* What the task asks
Please present the lines below as a numbered list, leaving out any blank lines.

Lines on where targets appear:
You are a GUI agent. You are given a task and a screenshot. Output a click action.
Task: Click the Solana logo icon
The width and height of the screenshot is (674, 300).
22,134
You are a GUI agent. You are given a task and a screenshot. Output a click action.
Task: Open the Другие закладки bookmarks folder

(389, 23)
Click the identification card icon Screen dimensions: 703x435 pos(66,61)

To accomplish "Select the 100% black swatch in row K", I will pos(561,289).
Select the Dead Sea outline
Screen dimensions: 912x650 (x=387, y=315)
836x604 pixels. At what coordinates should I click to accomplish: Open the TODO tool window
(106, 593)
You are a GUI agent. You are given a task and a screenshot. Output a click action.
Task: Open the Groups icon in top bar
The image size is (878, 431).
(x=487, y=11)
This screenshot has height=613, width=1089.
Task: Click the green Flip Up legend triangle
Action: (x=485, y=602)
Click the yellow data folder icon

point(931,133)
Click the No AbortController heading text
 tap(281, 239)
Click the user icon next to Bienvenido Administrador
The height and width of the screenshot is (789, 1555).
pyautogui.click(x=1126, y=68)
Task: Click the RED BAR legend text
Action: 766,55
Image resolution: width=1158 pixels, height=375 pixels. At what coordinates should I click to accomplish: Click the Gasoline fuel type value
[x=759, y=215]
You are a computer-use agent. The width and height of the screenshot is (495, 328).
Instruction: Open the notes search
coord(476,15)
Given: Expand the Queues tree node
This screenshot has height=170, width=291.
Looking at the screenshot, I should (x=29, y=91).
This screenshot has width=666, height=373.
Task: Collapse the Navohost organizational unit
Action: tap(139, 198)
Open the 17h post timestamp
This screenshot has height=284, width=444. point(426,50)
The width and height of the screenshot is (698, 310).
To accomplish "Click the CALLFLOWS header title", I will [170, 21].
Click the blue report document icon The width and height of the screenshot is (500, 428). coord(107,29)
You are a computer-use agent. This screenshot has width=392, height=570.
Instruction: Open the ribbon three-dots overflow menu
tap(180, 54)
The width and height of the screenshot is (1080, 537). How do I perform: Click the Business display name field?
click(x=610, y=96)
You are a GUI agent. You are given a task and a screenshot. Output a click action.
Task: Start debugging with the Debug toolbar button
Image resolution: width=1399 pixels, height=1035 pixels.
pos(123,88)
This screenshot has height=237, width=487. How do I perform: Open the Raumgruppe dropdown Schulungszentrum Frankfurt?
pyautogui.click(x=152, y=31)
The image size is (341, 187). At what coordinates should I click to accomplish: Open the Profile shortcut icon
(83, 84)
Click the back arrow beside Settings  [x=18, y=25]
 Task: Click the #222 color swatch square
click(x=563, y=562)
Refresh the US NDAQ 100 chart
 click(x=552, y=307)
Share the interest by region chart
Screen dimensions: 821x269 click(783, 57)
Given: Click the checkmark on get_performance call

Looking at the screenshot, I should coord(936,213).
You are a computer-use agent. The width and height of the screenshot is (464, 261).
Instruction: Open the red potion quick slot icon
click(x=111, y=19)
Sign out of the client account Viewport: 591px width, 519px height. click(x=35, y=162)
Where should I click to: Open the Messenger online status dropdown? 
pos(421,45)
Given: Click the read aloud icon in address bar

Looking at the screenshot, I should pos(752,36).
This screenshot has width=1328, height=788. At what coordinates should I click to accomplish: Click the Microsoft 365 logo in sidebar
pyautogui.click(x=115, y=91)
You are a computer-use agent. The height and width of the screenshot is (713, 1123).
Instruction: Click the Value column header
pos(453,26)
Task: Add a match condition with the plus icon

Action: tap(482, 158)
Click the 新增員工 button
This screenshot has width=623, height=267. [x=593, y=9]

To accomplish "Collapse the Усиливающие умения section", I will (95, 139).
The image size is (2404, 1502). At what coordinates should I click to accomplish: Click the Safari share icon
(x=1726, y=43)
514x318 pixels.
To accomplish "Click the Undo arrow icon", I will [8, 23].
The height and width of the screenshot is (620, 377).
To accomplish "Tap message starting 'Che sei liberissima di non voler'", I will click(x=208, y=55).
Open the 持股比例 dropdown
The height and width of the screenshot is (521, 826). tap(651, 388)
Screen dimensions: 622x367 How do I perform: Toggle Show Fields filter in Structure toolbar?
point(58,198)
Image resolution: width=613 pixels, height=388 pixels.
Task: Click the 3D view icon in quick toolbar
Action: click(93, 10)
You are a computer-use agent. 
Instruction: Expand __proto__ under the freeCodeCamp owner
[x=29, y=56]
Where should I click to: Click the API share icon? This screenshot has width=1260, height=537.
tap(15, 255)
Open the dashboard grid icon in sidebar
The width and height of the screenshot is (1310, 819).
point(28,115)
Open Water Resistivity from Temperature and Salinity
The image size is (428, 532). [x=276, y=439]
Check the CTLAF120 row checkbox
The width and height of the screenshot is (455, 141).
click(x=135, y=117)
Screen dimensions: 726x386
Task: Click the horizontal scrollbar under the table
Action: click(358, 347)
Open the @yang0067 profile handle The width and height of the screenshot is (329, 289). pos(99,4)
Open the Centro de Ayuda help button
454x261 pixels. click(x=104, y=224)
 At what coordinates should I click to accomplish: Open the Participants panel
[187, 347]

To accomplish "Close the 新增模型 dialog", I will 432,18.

* Task output
1. You are a GUI agent. You are given a task and a screenshot. Output a click action.
2. Task: Click the Solana logo icon
3. The width and height of the screenshot is (674, 300).
4. 22,134
5. You are a GUI agent. You are given a task and a screenshot. Output a click action.
6. Task: Open the Другие закладки bookmarks folder
7. (389, 23)
8. Click the identification card icon Screen dimensions: 703x435 pos(66,61)
9. To accomplish "Select the 100% black swatch in row K", I will pos(561,289).
10. Select the Dead Sea outline
11. Screen dimensions: 912x650 (x=387, y=315)
12. 836x604 pixels. At what coordinates should I click to accomplish: Open the TODO tool window
13. (106, 593)
14. You are a GUI agent. You are given a task and a screenshot. Output a click action.
15. Task: Open the Groups icon in top bar
16. The image size is (878, 431).
17. (x=487, y=11)
18. This screenshot has height=613, width=1089.
19. Task: Click the green Flip Up legend triangle
20. Action: (x=485, y=602)
21. Click the yellow data folder icon
22. point(931,133)
23. Click the No AbortController heading text
24.  tap(281, 239)
25. Click the user icon next to Bienvenido Administrador
26. The height and width of the screenshot is (789, 1555).
27. pyautogui.click(x=1126, y=68)
28. Task: Click the RED BAR legend text
29. Action: 766,55
30. Image resolution: width=1158 pixels, height=375 pixels. At what coordinates should I click to accomplish: Click the Gasoline fuel type value
31. [x=759, y=215]
32. You are a computer-use agent. The width and height of the screenshot is (495, 328).
33. Instruction: Open the notes search
34. coord(476,15)
35. Given: Expand the Queues tree node
36. This screenshot has height=170, width=291.
37. Looking at the screenshot, I should (x=29, y=91).
38. This screenshot has width=666, height=373.
39. Task: Collapse the Navohost organizational unit
40. Action: tap(139, 198)
41. Open the 17h post timestamp
42. This screenshot has height=284, width=444. point(426,50)
43. The width and height of the screenshot is (698, 310).
44. To accomplish "Click the CALLFLOWS header title", I will [170, 21].
45. Click the blue report document icon The width and height of the screenshot is (500, 428). coord(107,29)
46. You are a computer-use agent. This screenshot has width=392, height=570.
47. Instruction: Open the ribbon three-dots overflow menu
48. tap(180, 54)
49. The width and height of the screenshot is (1080, 537). How do I perform: Click the Business display name field?
50. click(x=610, y=96)
51. You are a GUI agent. You are given a task and a screenshot. Output a click action.
52. Task: Start debugging with the Debug toolbar button
53. Image resolution: width=1399 pixels, height=1035 pixels.
54. pos(123,88)
55. This screenshot has height=237, width=487. How do I perform: Open the Raumgruppe dropdown Schulungszentrum Frankfurt?
56. pyautogui.click(x=152, y=31)
57. The image size is (341, 187). At what coordinates should I click to accomplish: Open the Profile shortcut icon
58. (83, 84)
59. Click the back arrow beside Settings  [x=18, y=25]
60.  Task: Click the #222 color swatch square
61. click(x=563, y=562)
62. Refresh the US NDAQ 100 chart
63.  click(x=552, y=307)
64. Share the interest by region chart
65. Screen dimensions: 821x269 click(783, 57)
66. Given: Click the checkmark on get_performance call
67. Looking at the screenshot, I should coord(936,213).
68. You are a computer-use agent. The width and height of the screenshot is (464, 261).
69. Instruction: Open the red potion quick slot icon
70. click(x=111, y=19)
71. Sign out of the client account Viewport: 591px width, 519px height. click(x=35, y=162)
72. Where should I click to: Open the Messenger online status dropdown? 
73. pos(421,45)
74. Given: Click the read aloud icon in address bar
75. Looking at the screenshot, I should pos(752,36).
76. This screenshot has width=1328, height=788. At what coordinates should I click to accomplish: Click the Microsoft 365 logo in sidebar
77. pyautogui.click(x=115, y=91)
78. You are a computer-use agent. The height and width of the screenshot is (713, 1123).
79. Instruction: Click the Value column header
80. pos(453,26)
81. Task: Add a match condition with the plus icon
82. Action: tap(482, 158)
83. Click the 新增員工 button
84. This screenshot has width=623, height=267. [x=593, y=9]
85. To accomplish "Collapse the Усиливающие умения section", I will (95, 139).
86. The image size is (2404, 1502). At what coordinates should I click to accomplish: Click the Safari share icon
87. (x=1726, y=43)
88. 514x318 pixels.
89. To accomplish "Click the Undo arrow icon", I will [8, 23].
90. The height and width of the screenshot is (620, 377).
91. To accomplish "Tap message starting 'Che sei liberissima di non voler'", I will click(x=208, y=55).
92. Open the 持股比例 dropdown
93. The height and width of the screenshot is (521, 826). tap(651, 388)
94. Screen dimensions: 622x367 How do I perform: Toggle Show Fields filter in Structure toolbar?
95. point(58,198)
96. Image resolution: width=613 pixels, height=388 pixels.
97. Task: Click the 3D view icon in quick toolbar
98. Action: click(93, 10)
99. You are a computer-use agent. 
100. Instruction: Expand __proto__ under the freeCodeCamp owner
101. [x=29, y=56]
102. Where should I click to: Click the API share icon? This screenshot has width=1260, height=537.
103. tap(15, 255)
104. Open the dashboard grid icon in sidebar
105. The width and height of the screenshot is (1310, 819).
106. point(28,115)
107. Open Water Resistivity from Temperature and Salinity
108. The image size is (428, 532). [x=276, y=439]
109. Check the CTLAF120 row checkbox
110. The width and height of the screenshot is (455, 141).
111. click(x=135, y=117)
112. Screen dimensions: 726x386
113. Task: Click the horizontal scrollbar under the table
114. Action: click(358, 347)
115. Open the @yang0067 profile handle The width and height of the screenshot is (329, 289). pos(99,4)
116. Open the Centro de Ayuda help button
117. 454x261 pixels. click(x=104, y=224)
118.  At what coordinates should I click to accomplish: Open the Participants panel
119. [187, 347]
120. To accomplish "Close the 新增模型 dialog", I will 432,18.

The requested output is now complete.